Bürgermeister hofft auf Hilfe aus Kiel
Vorherige Maßnahmen haben nicht die erhoffte Entspannung gebracht. Vor einem Durchgang von der Wilhelmstraße wurden Betonblöcke aufeinandergestapelt, um zu verhindern, dass die Neun-Euro-Ticket-Gäste ständig dorthin urinieren. Nun scheint das Problem zwar gelöst zu sein, allerdings beschweren sich die Betreiber der Geschäfte, dass dadurch die Wege zu ihren Läden zumindest auf einer Seite versperrt seien. So bleibe ein Teil der Kundschaft aus. "Wir sind mit unserem Latein am Ende. Wir können alle so kein Geld verdienen", sagte ein Händler.

Ob die neuen Maßnahmen Früchte tragen, wird sich in den nächsten Wochen zeigen. "Die Lage in der Innenstadt und am Strand ist dynamisch – wir passen unsere vielfältigen Maßnahmen stets der aktuellen Situation an", erklärte Bürgermeister Nikolas Häckel. "Ordnungsamt, Sicherheitsdienst und Polizei sind präsent und schöpfen ihren jeweiligen rechtlichen Rahmen aus – das ist nicht immer einfach, da die rechtlichen Anforderungen an ordnungsbehördliche Maßnahmen oft sehr hoch sind."

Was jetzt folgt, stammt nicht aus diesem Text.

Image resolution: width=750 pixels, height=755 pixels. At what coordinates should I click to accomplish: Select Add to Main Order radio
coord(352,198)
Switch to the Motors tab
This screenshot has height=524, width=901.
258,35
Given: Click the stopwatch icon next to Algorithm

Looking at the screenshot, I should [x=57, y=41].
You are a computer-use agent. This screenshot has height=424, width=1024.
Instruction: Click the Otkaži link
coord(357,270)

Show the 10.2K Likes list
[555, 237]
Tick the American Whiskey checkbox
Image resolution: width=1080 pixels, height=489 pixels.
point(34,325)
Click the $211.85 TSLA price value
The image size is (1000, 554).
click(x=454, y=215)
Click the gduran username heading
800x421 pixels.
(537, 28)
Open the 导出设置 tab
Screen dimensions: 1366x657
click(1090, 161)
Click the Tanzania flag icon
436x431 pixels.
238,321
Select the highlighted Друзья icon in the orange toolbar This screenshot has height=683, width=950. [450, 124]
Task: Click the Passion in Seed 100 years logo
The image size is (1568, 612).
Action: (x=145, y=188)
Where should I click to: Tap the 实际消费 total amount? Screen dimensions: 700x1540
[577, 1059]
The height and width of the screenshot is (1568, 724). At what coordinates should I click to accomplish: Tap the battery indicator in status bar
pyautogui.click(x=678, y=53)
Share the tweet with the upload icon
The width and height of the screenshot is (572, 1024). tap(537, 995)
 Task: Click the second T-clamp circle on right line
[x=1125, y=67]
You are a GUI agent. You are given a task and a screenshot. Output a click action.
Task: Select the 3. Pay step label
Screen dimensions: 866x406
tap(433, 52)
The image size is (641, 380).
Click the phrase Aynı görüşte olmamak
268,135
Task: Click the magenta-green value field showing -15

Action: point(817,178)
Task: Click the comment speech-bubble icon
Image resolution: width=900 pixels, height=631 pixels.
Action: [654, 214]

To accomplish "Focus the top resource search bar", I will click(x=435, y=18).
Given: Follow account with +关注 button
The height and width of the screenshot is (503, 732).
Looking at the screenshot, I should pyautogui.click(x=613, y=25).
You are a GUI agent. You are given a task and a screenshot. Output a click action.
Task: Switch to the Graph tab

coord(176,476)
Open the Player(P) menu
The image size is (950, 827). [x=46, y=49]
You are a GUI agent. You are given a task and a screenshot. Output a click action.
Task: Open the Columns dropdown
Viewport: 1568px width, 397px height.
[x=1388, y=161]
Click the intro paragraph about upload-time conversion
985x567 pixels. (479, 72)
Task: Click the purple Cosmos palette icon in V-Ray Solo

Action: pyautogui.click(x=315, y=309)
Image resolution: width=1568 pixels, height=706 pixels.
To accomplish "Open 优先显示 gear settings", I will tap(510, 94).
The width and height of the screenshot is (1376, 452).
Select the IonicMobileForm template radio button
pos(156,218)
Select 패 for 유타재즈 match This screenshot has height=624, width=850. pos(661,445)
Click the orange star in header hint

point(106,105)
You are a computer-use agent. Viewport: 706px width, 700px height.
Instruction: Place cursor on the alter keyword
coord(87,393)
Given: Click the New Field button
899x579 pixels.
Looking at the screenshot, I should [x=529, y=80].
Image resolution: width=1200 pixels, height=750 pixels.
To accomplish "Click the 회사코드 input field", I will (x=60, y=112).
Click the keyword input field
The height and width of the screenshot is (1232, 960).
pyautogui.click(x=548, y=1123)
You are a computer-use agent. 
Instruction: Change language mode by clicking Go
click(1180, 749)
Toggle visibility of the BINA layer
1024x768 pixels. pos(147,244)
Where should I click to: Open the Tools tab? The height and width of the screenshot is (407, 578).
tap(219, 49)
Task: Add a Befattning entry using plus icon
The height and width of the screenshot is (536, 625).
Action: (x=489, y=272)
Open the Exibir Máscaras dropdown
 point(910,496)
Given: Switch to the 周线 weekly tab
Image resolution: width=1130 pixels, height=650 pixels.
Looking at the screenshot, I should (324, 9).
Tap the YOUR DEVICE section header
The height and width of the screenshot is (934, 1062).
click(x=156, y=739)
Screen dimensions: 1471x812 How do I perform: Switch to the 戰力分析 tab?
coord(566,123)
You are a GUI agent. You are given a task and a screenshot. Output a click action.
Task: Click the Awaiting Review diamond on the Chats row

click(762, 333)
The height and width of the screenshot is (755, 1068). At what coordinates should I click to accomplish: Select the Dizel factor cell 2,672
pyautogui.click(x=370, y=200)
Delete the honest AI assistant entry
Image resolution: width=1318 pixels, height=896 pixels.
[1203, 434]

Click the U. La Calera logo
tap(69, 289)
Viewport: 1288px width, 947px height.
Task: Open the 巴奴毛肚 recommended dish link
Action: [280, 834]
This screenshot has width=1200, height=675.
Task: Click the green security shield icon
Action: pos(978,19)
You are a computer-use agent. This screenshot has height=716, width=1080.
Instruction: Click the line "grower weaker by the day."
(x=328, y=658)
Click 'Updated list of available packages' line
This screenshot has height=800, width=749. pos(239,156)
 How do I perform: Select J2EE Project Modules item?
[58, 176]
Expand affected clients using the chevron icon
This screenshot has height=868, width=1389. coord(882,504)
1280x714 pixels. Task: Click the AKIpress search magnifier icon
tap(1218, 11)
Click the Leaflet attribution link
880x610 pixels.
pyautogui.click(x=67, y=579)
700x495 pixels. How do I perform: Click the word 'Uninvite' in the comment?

Ein Alkoholverbot etwa lässt sich rechtlich nicht umsetzen. Bürgermeister Häckel hat bereits Hilfe bei der schleswig-holsteinischen Landesregierung in Kiel angefordert, wartet aber noch auf eine Antwort. Einstweilen sehnt man auf Sylt den 31. August herbei. Dann endet das Neun-Euro-Ticket.